■ Work task: Return each line exactly as written. Begin with the first line of the entries and end with the line that has "Collapse the Личные сообщения sidebar section".

■ Material for the task:

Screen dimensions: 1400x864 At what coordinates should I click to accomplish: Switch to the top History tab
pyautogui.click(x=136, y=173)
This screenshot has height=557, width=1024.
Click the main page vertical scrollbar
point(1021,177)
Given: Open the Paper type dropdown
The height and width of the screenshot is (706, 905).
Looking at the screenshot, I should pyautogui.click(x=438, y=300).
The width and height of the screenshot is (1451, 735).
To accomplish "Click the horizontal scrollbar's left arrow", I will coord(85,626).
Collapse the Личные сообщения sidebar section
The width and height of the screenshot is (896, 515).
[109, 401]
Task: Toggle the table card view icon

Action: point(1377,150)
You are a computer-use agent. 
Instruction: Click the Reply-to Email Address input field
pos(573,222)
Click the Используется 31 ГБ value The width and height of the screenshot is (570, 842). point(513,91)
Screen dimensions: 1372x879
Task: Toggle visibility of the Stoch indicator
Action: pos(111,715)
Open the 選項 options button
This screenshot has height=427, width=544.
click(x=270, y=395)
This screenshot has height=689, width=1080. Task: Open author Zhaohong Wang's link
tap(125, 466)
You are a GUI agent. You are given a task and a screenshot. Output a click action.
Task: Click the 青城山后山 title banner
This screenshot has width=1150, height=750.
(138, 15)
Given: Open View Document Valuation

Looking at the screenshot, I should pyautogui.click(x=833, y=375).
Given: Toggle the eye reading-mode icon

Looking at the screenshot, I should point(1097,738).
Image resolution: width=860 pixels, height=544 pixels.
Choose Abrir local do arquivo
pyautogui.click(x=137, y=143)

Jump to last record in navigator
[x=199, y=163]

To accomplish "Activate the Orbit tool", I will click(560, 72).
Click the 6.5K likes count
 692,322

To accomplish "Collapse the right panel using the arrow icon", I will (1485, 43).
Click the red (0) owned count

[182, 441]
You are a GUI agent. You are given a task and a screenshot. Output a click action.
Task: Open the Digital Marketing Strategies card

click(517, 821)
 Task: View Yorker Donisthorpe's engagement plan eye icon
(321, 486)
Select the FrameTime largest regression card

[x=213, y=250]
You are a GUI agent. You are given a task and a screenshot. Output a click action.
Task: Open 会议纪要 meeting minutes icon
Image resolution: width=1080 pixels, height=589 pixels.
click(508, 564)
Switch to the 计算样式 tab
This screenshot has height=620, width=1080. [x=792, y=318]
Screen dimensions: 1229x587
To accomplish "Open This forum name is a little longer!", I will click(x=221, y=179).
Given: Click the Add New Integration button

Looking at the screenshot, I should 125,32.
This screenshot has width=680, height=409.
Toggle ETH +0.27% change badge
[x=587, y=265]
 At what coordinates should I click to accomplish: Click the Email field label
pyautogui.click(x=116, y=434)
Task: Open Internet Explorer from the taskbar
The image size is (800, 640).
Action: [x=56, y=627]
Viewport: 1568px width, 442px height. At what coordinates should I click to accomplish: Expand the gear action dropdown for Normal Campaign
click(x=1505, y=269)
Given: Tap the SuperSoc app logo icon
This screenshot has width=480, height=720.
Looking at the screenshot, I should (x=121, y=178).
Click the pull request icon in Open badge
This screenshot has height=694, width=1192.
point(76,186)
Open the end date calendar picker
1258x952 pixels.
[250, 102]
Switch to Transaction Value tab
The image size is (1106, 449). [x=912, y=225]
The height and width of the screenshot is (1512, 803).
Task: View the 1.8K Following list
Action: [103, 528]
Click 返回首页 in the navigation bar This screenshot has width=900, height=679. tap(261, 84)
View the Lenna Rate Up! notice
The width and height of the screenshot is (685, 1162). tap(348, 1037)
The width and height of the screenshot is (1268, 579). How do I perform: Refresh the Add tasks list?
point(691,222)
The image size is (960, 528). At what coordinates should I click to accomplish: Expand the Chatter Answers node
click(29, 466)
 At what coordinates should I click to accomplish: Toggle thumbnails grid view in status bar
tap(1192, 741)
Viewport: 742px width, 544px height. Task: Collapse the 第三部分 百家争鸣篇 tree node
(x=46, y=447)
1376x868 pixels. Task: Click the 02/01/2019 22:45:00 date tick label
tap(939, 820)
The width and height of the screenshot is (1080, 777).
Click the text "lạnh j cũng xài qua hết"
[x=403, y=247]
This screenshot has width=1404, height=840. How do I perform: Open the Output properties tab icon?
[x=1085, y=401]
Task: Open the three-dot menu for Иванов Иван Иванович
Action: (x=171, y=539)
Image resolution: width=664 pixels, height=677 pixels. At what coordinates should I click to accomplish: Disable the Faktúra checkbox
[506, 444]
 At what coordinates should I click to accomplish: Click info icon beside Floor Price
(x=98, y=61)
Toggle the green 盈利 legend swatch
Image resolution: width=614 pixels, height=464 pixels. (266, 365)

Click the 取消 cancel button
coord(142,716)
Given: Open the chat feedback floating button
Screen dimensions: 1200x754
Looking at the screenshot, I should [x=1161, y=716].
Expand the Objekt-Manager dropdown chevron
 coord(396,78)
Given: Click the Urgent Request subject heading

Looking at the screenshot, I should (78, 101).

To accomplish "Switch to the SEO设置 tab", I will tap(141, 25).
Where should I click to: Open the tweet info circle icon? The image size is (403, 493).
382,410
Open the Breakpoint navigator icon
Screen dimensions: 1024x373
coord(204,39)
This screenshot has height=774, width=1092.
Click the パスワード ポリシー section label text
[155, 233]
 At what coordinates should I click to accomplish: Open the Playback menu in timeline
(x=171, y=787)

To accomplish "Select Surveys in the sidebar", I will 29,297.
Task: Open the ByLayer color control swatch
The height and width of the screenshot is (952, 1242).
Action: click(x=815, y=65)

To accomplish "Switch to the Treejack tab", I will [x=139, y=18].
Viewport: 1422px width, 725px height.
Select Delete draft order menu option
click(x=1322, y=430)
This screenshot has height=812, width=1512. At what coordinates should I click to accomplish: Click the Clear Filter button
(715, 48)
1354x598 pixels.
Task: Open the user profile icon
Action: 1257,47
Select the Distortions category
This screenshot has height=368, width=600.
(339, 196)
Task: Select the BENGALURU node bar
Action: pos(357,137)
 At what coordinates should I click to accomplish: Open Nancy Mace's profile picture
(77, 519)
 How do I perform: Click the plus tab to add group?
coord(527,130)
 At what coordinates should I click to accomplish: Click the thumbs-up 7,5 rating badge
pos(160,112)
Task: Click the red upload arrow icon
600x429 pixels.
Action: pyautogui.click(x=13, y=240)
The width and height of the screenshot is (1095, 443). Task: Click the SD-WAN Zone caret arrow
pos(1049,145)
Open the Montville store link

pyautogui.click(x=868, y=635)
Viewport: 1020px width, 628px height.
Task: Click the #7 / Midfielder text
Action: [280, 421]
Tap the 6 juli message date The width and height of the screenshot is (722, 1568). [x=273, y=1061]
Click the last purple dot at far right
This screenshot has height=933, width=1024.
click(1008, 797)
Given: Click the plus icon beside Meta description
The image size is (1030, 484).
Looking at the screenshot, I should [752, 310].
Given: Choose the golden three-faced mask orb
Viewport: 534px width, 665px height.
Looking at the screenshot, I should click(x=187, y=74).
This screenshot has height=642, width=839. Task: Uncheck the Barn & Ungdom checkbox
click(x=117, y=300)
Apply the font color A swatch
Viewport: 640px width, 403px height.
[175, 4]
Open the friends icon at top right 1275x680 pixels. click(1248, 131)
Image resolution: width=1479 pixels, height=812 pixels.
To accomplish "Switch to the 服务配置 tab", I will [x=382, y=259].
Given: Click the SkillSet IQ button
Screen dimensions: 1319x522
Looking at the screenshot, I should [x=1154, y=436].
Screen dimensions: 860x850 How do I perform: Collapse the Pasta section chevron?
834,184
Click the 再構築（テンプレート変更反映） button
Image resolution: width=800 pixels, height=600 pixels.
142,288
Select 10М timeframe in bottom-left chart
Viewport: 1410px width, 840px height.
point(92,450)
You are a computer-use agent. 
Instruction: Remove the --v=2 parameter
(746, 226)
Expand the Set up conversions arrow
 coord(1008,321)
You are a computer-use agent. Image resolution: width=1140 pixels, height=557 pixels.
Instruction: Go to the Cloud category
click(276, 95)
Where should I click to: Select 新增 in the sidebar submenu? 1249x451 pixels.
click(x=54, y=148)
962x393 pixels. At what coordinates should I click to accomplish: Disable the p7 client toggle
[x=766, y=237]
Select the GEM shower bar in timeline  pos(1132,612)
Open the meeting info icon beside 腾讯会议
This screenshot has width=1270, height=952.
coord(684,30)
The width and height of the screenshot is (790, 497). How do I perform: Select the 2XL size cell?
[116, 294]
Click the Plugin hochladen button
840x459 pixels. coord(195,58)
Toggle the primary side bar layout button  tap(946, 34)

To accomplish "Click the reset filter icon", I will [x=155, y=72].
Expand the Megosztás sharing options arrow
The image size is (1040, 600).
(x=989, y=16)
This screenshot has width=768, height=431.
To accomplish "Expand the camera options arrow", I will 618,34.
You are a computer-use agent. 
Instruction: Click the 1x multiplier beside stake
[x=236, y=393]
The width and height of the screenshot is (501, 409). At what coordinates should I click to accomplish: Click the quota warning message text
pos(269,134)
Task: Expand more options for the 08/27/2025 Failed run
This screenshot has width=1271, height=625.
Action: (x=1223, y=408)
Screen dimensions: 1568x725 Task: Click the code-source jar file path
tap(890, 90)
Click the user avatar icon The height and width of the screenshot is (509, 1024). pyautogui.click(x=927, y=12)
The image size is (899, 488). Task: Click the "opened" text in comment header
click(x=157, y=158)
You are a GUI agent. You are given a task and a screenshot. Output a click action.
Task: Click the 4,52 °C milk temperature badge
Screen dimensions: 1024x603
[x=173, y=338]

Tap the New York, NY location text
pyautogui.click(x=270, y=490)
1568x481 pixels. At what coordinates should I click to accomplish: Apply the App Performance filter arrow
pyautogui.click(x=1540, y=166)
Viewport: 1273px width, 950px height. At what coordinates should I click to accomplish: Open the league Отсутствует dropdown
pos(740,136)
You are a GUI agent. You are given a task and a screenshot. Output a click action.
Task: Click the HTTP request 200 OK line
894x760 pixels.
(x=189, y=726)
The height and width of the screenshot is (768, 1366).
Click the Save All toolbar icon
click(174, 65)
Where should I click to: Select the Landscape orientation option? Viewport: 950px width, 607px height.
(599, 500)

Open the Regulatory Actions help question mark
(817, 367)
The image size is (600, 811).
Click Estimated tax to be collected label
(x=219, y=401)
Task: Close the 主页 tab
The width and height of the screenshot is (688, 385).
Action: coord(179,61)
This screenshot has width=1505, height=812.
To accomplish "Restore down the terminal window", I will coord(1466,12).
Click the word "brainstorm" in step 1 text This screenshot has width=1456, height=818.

■ Result for this task:
Screen dimensions: 1400x864 At what coordinates should I click to accomplish: Switch to the top History tab
pyautogui.click(x=136, y=173)
This screenshot has height=557, width=1024.
Click the main page vertical scrollbar
point(1021,177)
Given: Open the Paper type dropdown
The height and width of the screenshot is (706, 905).
Looking at the screenshot, I should pyautogui.click(x=438, y=300).
The width and height of the screenshot is (1451, 735).
To accomplish "Click the horizontal scrollbar's left arrow", I will coord(85,626).
Collapse the Личные сообщения sidebar section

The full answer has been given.